As we show in our video, reports of the Balkan conflicts of the 1990s invariably claimed huge though quite unsubstantiated death tolls and casualty figures. Most spectacular was the very widely reported figure of 250,000 deaths in the first 6 months of the Bosnian war.
However, by 2002 even the ICTY had scaled back by half its original estimate of 200,000 for conflict fatalities between 1992 – 2000 to just over 100,000. But even this revised figure was based on fewer than 20,000 bodies actually recovered- the other 80,000 deaths being added simply by the imprecise process of extrapolation.
The International Commission for Missing Persons (ICMP) consistently showed a marked lack of interest in obtaining justice for all the victims or in recovering the bodies of all those killed during the conflict. Its role was tainted by partiality. Its primary purpose appears to have been finding evidence to convict predominantly Serbian defendants. The ICMP was not in reality an international body dedicated to obtaining justice for missing persons and championing victims. In practice its actions simply reflected the prejudices and interests of its founders and financial backers – the United States with its pro -Moslem agenda.
Despite a complete failure to legally establish the necessary intent to prove the crime of genocide and the absence of sufficient bodies, the western media displayed a marked reluctance to revise any of the inflated estimates it had reported in such detail during the Bosnian and Kosovo wars. Many broadcast and newspaper reports continued to quote a figure of 200,000 or 250,000 deaths in Bosnia for many years after the ICTY had formally and publicly halved its estimate.
In 2007 the BBC 2-part documentary, Storyville, showed this caption at the beginning of both parts:
These unrevised figures were to be endlessly repeated for years after this, right up to the present day.
It is now established fact that, despite repeated requests, none of the primary DNA evidence gathered by the ICMP was ever shared with the ICTY or with the defence teams in the many ICTY genocide trials. This means that there is no hard evidence for the ICMP’s claimed DNA identifications which now number around 18,000. Since this evidence was by the ICTY’s own admission core to the many genocide convictions it handed down, it follows that none of these convictions can be regarded as safe or valid.
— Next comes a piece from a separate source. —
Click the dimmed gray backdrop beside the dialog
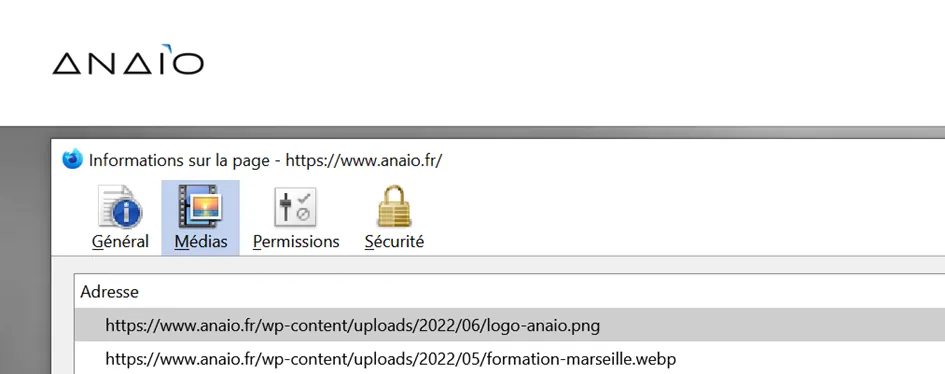pos(25,253)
On close examination much of the other evidence offered in ICTY trials is similarly deficient. The basis, for example, for the figure quoted in the caption above that 3 million people fled their homes in the Yugoslavia is not clear. It seems to have been plucked from the air. So called evidence culled from seized documents was frequently revealed to be much less clear-cut than the prosecution suggested. “Intercepts” of Bosnian Serb military communications became far less credible or plausible when it was revealed that the original recordings had apparently all been destroyed. Even in ICTY hearings, witnesses lost credibility when they admitted that their testimony was the product of intensive coaching.
Perhaps the clearest example is provided by the Milosevic trial. By the time of his death during the early stages of the defence case, the trial had already lasted for more than 4 years. In all that time, the prosecution case had made next to no progress. Virtually the only part of their case which had gone according to plan was the presentation of the forensic and DNA evidence by the ICMP. Thanks to the unconscionable immunities granted to the evidence-gathering agency, the International Commission for Missing Persons, this was read into evidence as though it were unchallengeable fact. Defendants were denied their fundamental right of access to this key evidence against them and were therefore unable to have it tested by independent expert witnesses.
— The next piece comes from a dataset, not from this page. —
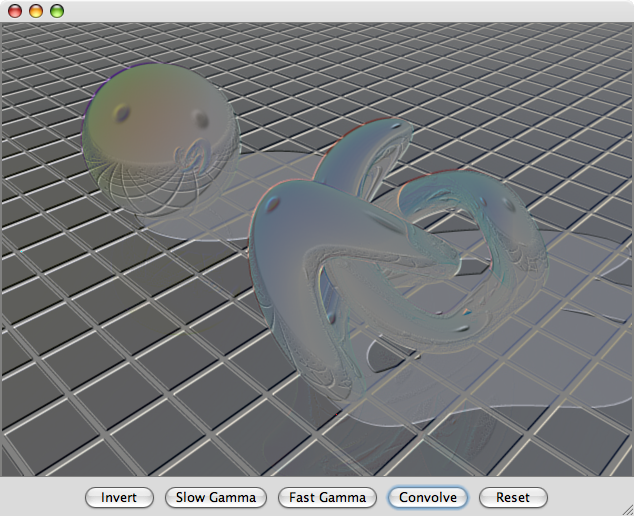Click the left dimple highlight on the sphere
The image size is (634, 516).
tap(123, 115)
The net result of all these things was that, despite the fact that there was in reality no hard evidence to support any of the ICTY’s trial verdicts, an almost impenetrable smokescreen had been put in place and a mountain of paperwork amassed. So voluminous was the material generated that academic John Laughland calculated that to simply read the trial transcripts for the Milosevic trial alone would take a researcher some 7 years working 37.5-hours a week!
Conscientious researchers will always hesitate to challenge facts when they know they have not seen all the information. Only the advent of the internet has allowed us to collaborate widely, to share information and begin to uncover the truth behind this travesty of justice.